Murphy arrived in Auckland in 1983 and, after seeing the French film Diva, in which the bohemian Gorodish lives in a huge urban warehouse, decided that he, too, should live in such a space. It was an unusual wish at the time. The central city was sparsely populated and bylaws made converting commercial spaces difficult.
But he found a place, taking the lease on the third floor at 45 Anzac Avenue, above Progressive recording studio. The former office space had a kitchen and a bathroom, but few internal walls, and most people entered via the kitchen window, which faced the rear of Brooklyn apartments.
He found flatmates, including musicians Gavin Buxton and Dave Majors, and Lisa Coleman, who later toured with The Chills as the band’s lighting engineer. Other connections led to friendships with Kirsty Cameron and other visual artists. Through them he found a new community.
The size of the space made it ideal for playing music. When the Sam Ford Verandah Band reformed for a 1984 tour with The Topp Twins, the band and the Topps rehearsed there. The studio below was in its heyday and when the Able Tasmans recorded their debut EP The Tired Sun at Progressive, the flatmates were summoned down to make miaowing noises for the song ‘Nelson the Cat’. The flat had its own band too: Buxton and another flatmate, Dave Majors, were the core of the Ponsonby DCs.
“All sorts of people came through,” Murphy recalls. “It was great, really interesting. And having the studio below was fine. Except when The Gordons were there. Then the noise just came everywhere.”
Murphy wanted to play his part too. “I had flatmates and friends who were musicians. And I wasn’t a musician – but I could go along and take photos. That was something that I did know how to do.”

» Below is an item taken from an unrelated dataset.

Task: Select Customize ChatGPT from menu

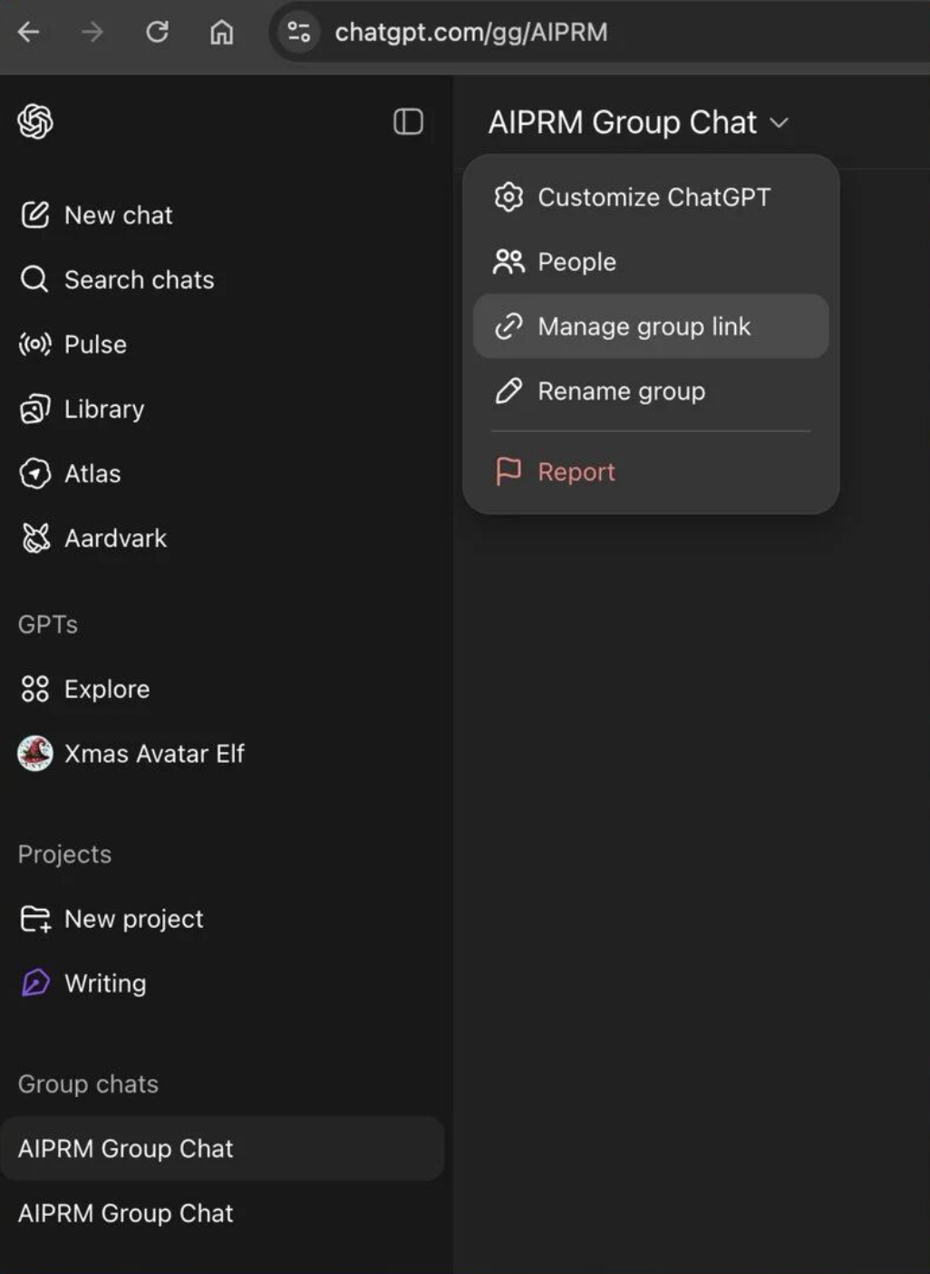Action: [x=653, y=198]
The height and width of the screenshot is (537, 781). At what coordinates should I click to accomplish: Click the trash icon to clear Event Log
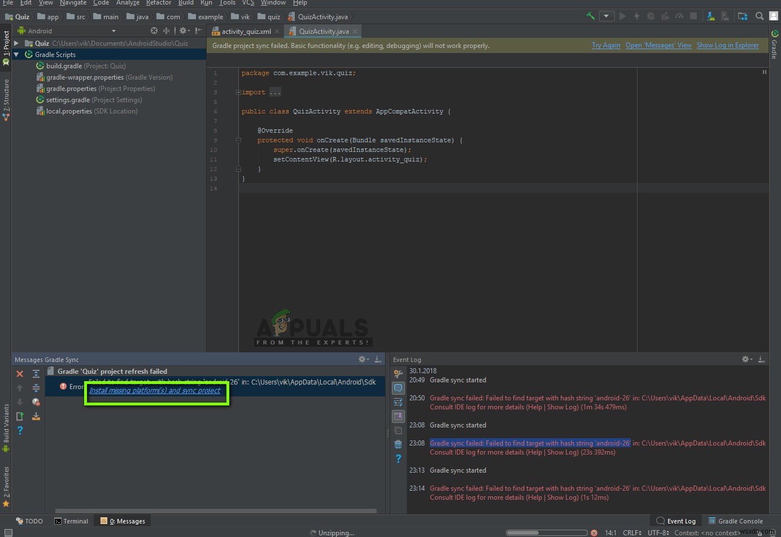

He was making good money as a computer operator, so he bought first an Olympus OM2, then a Canon T90, “which was at the time a really futuristic sort of camera. I think it cost me about $1400 in 1984. But I was working shifts as a computer operator, getting paid more money than I could drink. It seemed crazy at the time spending so much money on a camera, but I’m glad I did.

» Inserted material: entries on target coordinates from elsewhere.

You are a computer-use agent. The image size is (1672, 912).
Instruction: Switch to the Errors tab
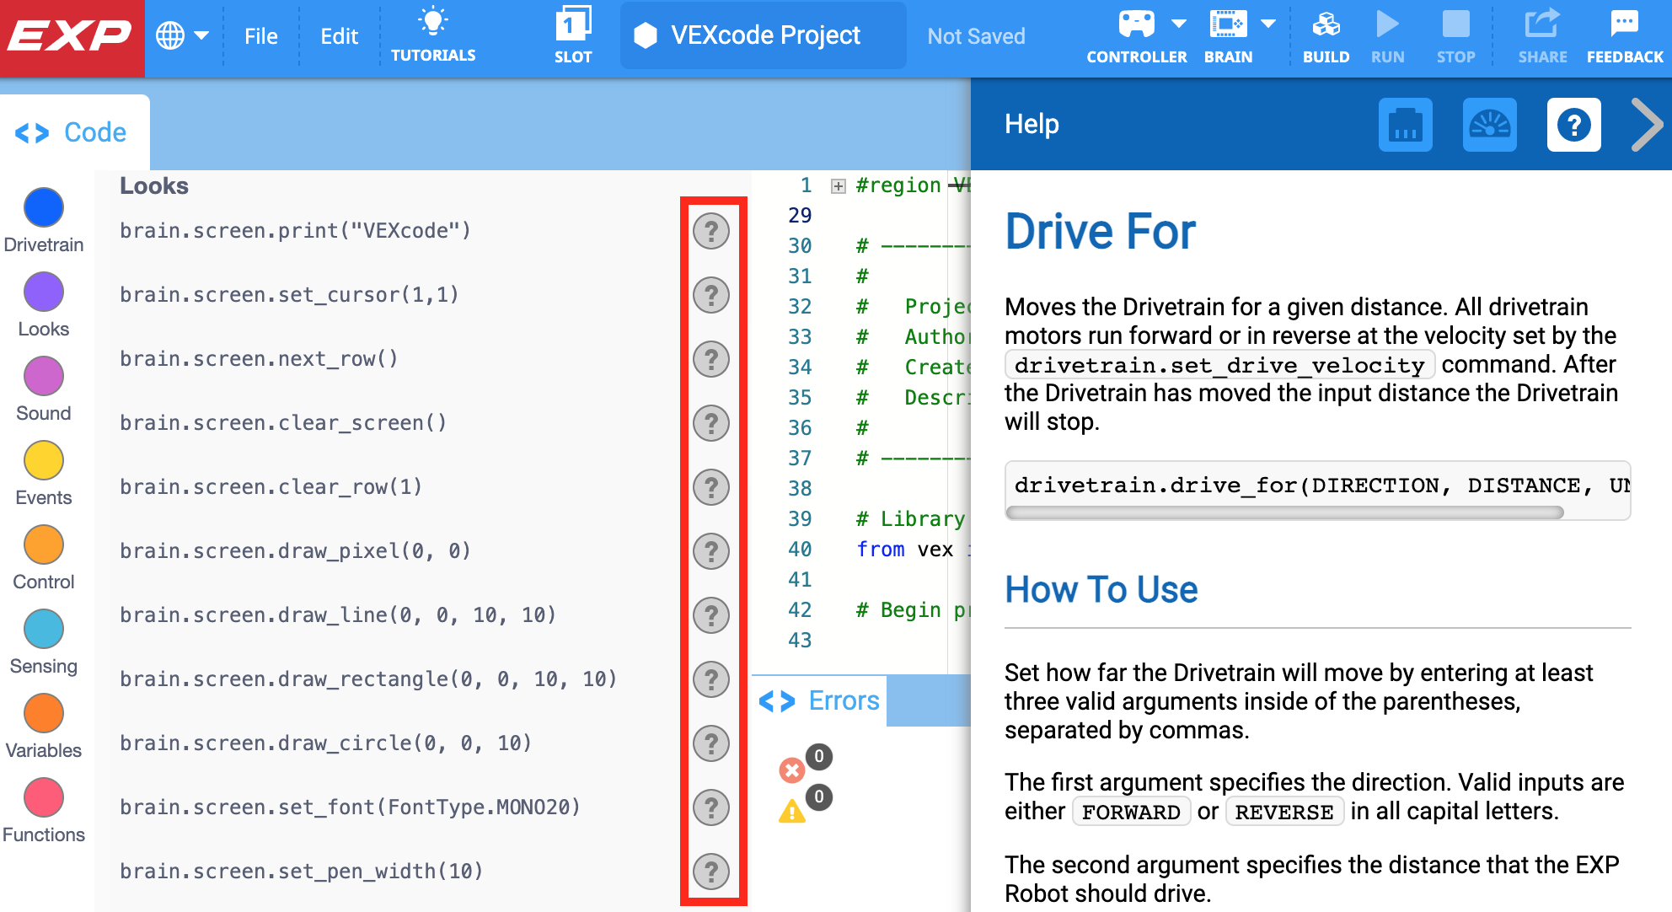point(844,700)
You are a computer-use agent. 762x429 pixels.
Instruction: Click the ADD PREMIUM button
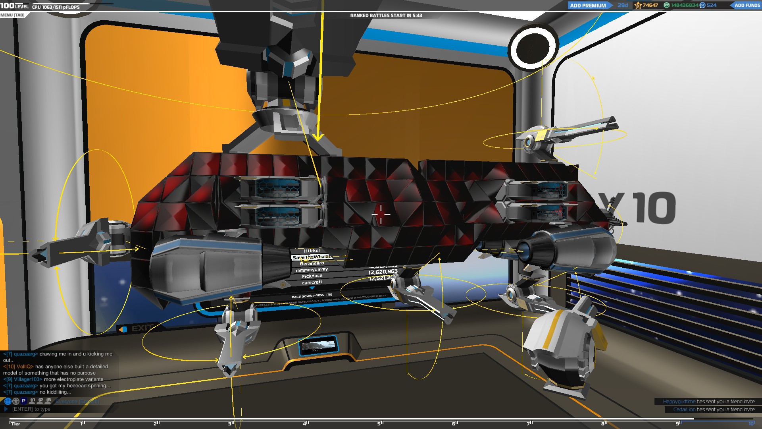pos(588,6)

“While I was taking photos, film improved a lot as well – and I guess what I could afford improved too. Ilford XP1 film, which you could shoot in the dark with if you pushed it, sensitive slide film, things like that.”
When he finished a roll of film, he’d get it developed and have a contact sheet made, but access to darkroom facilities was sporadic, and most of the time that was it.

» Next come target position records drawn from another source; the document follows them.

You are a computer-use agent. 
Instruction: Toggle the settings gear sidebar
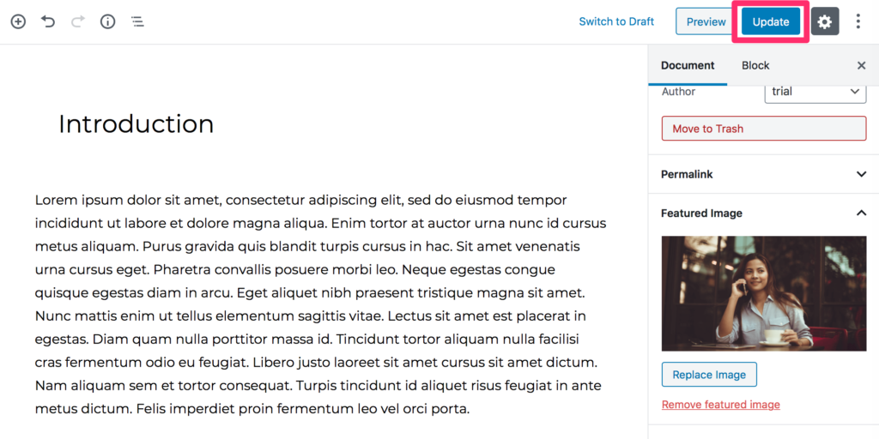pyautogui.click(x=825, y=21)

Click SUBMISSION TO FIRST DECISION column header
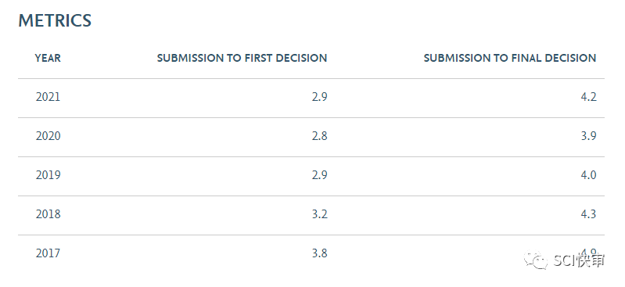point(242,58)
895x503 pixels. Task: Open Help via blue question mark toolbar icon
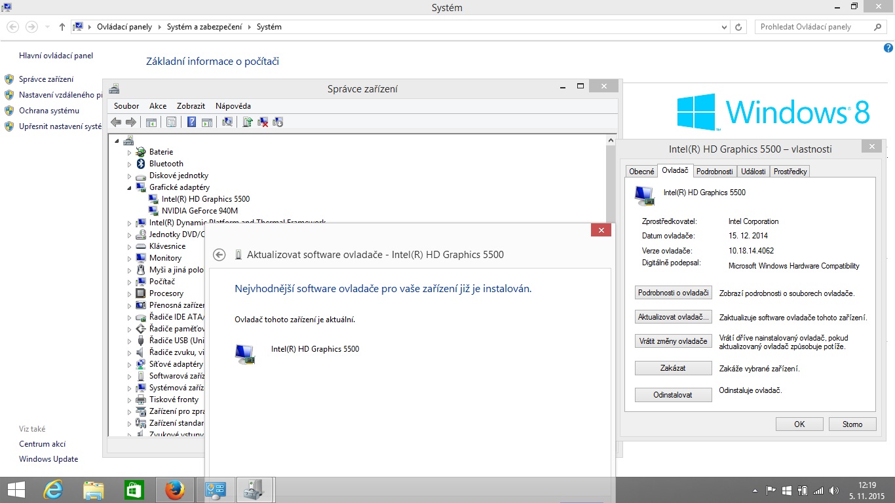[x=191, y=122]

“I did get a couple of photos published in the Auckland Star, but I wasn’t trying to make a living out of it. As much as anything, it was just trying to do things that were supportive of my friends that were musicians.”
Murphy played a role in the scene in other ways – notably as the stage manager for the two ground-breaking multimedia shows produced by members of the Headless Chickens, The Nitpicker’s Picnic and The Happy Accident.
“It was actually really nice. I got to meet a lot of new people, helping them do things, running things on and off stage. It was just a good way to get know more people.”
Murphy moved on from the Anzac Ave flat, although subsequent residents (including the author of this article) continued its traditions of music and memorable parties. And eventually, the negatives went into their boxes and were forgotten for 30 years.
But about five years ago, Murphy got a negative scanner and shared a few images with friends, to an enthusiastic response. The reopening of the archive proved timely: the beautiful picture of Grant Fell on the cover of the booklet for Grant’s funeral in 2018 was one of Murphy’s, printed to paper for the first time.
“I was very lucky to still have the negatives,” Murphy acknowledges.
There are now about 1500 images scanned and they make up a collective picture of an inner-city arts and music culture at a time of change.
“I suppose it was fairly recently post-punk and there were a lot of people just doing it themselves,” Murphy recalls. “Coming up with performance, with a show. People performed all over the place. And of course, it was a completely different city to what it is now.”